QUICK START CARD
Arbor Edge Defense
AED-HD1000 Appliance
This Quick Start Card provides instructions for the connection
and initial configuration of your AED-HD1000 appliance. These
procedures represent the minimum required setup.
For additional information about this appliance, see the AED-HD1000
Quick Start Card Insert.
Note: If you will use hardware bypass with AED, then the external
NETSCOUT 3296 Inline Bypass Switch is required for hardware
bypass support. (Otherwise, the 3296 is not required.) For installation
instructions, see the 3296 Inline Bypass Switch Quick Start Card.

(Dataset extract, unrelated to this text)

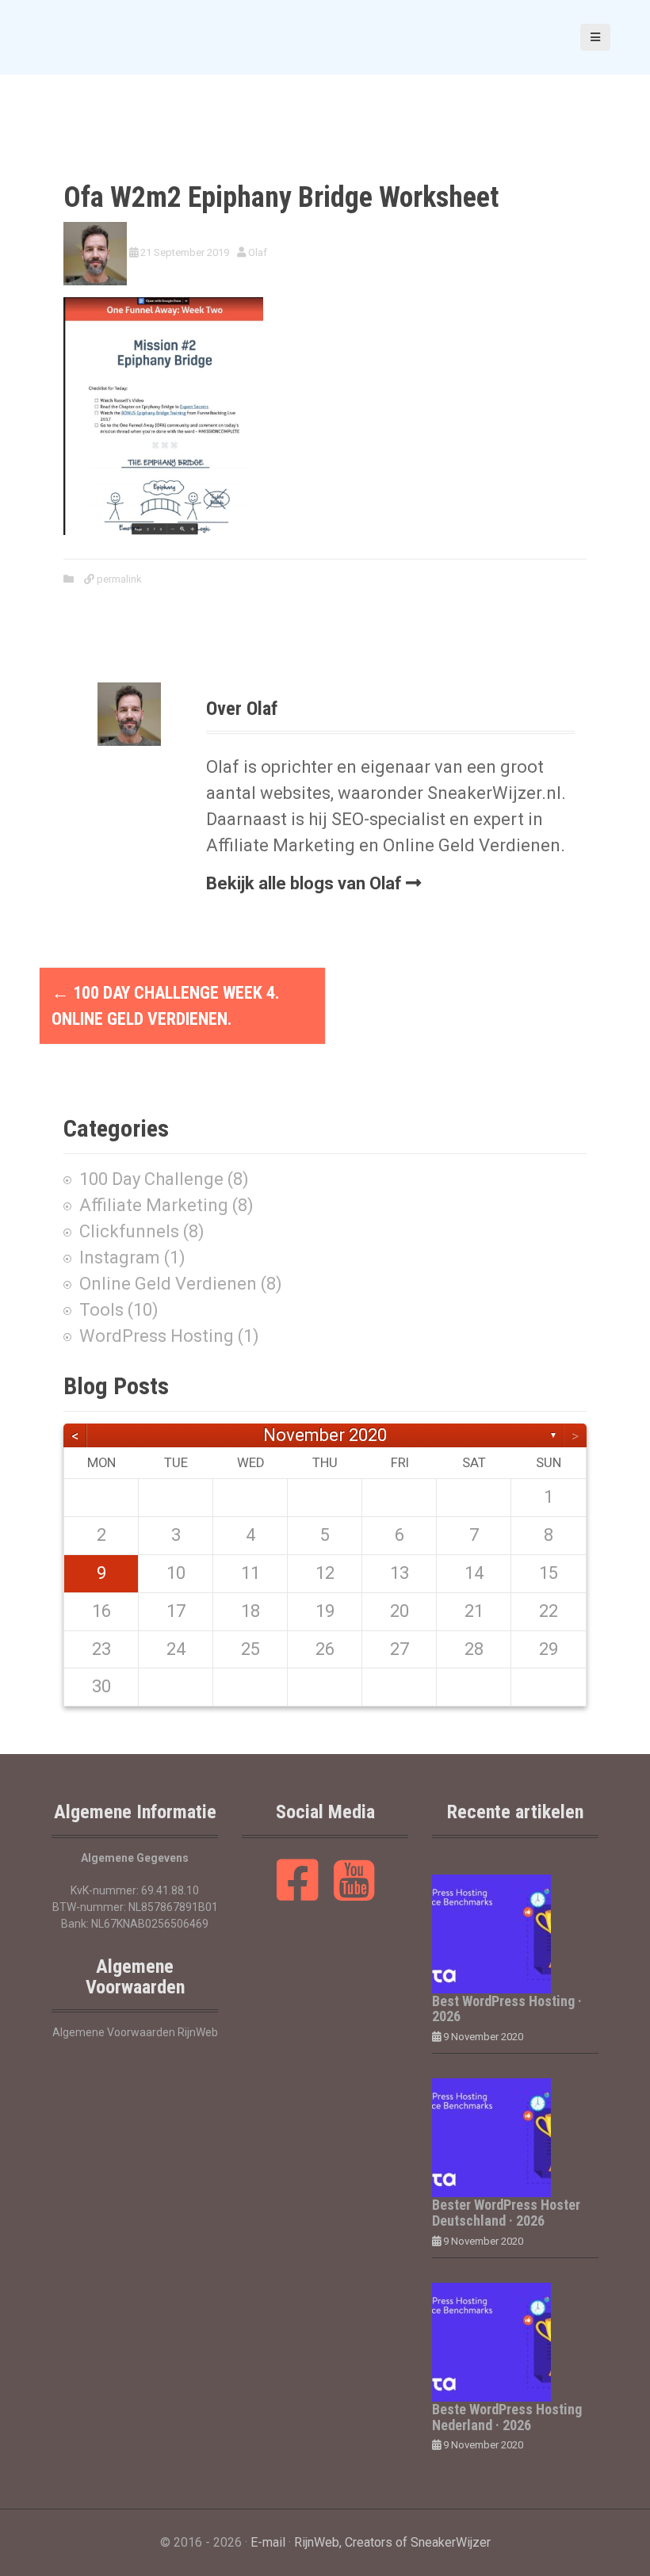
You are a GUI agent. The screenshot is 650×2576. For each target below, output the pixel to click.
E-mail (267, 2542)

You can view and download all additional documentation
from the Arbor Technical Assistance Center at
https://support.arbornetworks.com/.
Package Contents
Your AED-HD1000 package includes the following items:
55
Included items
AED-HD1000 appliance
2 Ethernet patch cables
2 AC power cords (AC appliance only)
1 DB9 to RJ45 serial console cable
USB 2.0 A female to USB B print male adapter converter
Left-angled male adapter cable, USB 2.0 female to micro USB, for
use with the USB power cable
4 inch zip tie
4 slide rails and L-brackets for rear rack mounting
Legal documentation
User-Supplied items
Installation of the AED HD1000 appliance also requires the following
items, which you purchase separately.
55
Items to obtain
Four DC power cords and four crimp terminals (DC appliance
only). For DC power cable specifications and connection
instructions, see “Connecting the Appliance” on page 2.

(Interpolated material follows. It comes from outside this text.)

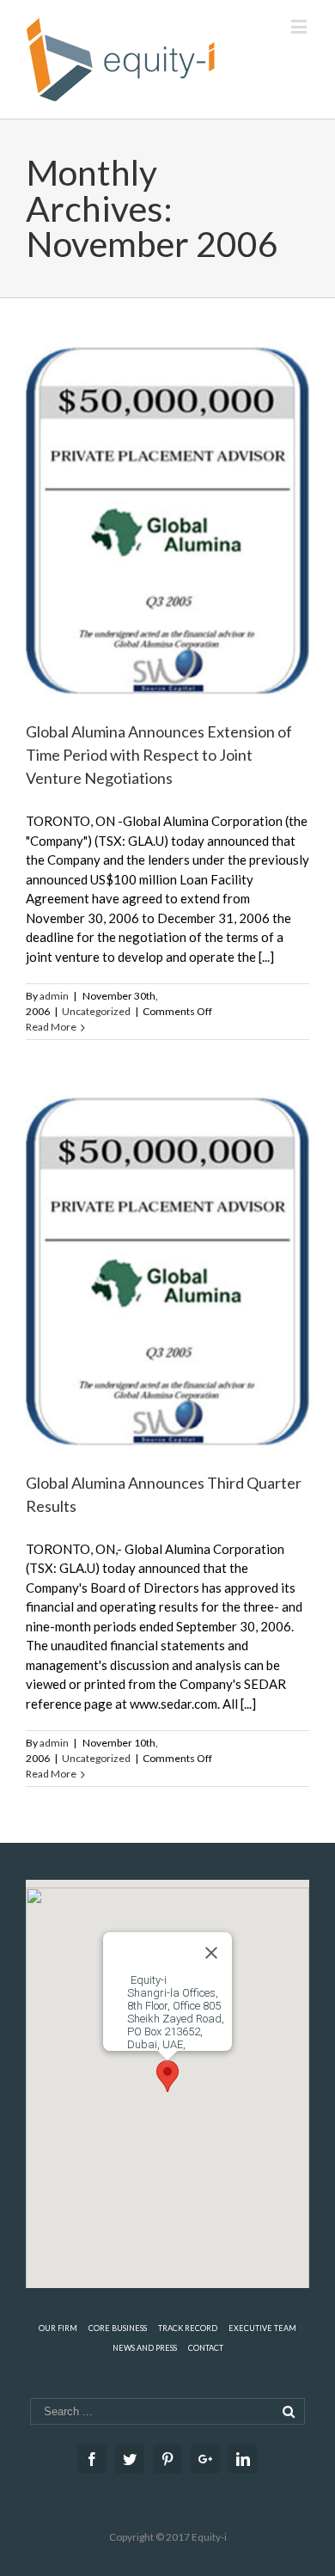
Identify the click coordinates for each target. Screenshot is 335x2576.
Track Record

Two or four 100 GbE QSFP28 transceivers (SR4 with MPO
connectors or LR4 with LC connectors).
Up to two 40 GbE QSFP+ transceivers (SR4 or PLR4) with MPO
connectors, to be broken out to four 10 GbE interfaces.
Appropriate cables for each transceiver. If you plan to use the
3296 Inline Bypass Switch, then see the cable requirements in
the 3296 Inline Bypass Switch Quick Start Card.
The optical transceivers and cables are available from NETSCOUT.
Contact your account team.
© NETSCOUT SYSTEMS, INC. Confidential and Proprietary
Configuration Options
The AED-HD1000 appliance supports the following configurations:
• AC or DC power
• In each of the two switch modules:
• A minimum of two 100 GbE QSFP28 optical transceivers (SR4
with MPO connectors or LR4 with LC connectors)
• One 40 GbE QSFP+ optical transceiver (SR4 or PLR4 with an
MPO connector), which breaks out into four 10 GbE interfaces.
• One to eight Packet Processing Modules (PPMs)
Appliance Specifications
The following list describes the electrical, environmental, and
physical specifications for the AED-HD1000 appliance.
Power options
The AED-HD1000 has the following power supplies:
• AC: Two 1500 watt, hot-swap, redundant power supplies
Input: 100-240 V AC, 15-10 A, 50-60 Hz (x2)
Important: The power supplies use IEC 60320 C15 power
receptacles.
• DC: Two 1500 watt, hot-swap, redundant power supplies
Input: -48 to -60 V DC, 44A (x2)
Environmental
Temperature, operating: 23ºF to 104ºF (-5ºC to 40ºC)
Relative humidity, operating: 5% to 93% non-condensing
Airflow direction: Front to back. To ensure adequate cooling, do not
obstruct the fan module air intakes on the chassis front panel.
Physical dimensions
Chassis: 2U rack height
Height: 3.5 inches (88.9 mm)
Width: 17.6 inches (447 mm)
Depth: 22.8 inches (580.2 mm) including front and rear handles
Weight: 43.6 lb (19.8 kg)
The appliance weight includes the following components:
• 2 switch modules (SMs)
• 1 management module (MM)
• 2 PPM-50G modules
For each additional PPM module, add 2.5 lb (1.2 kg).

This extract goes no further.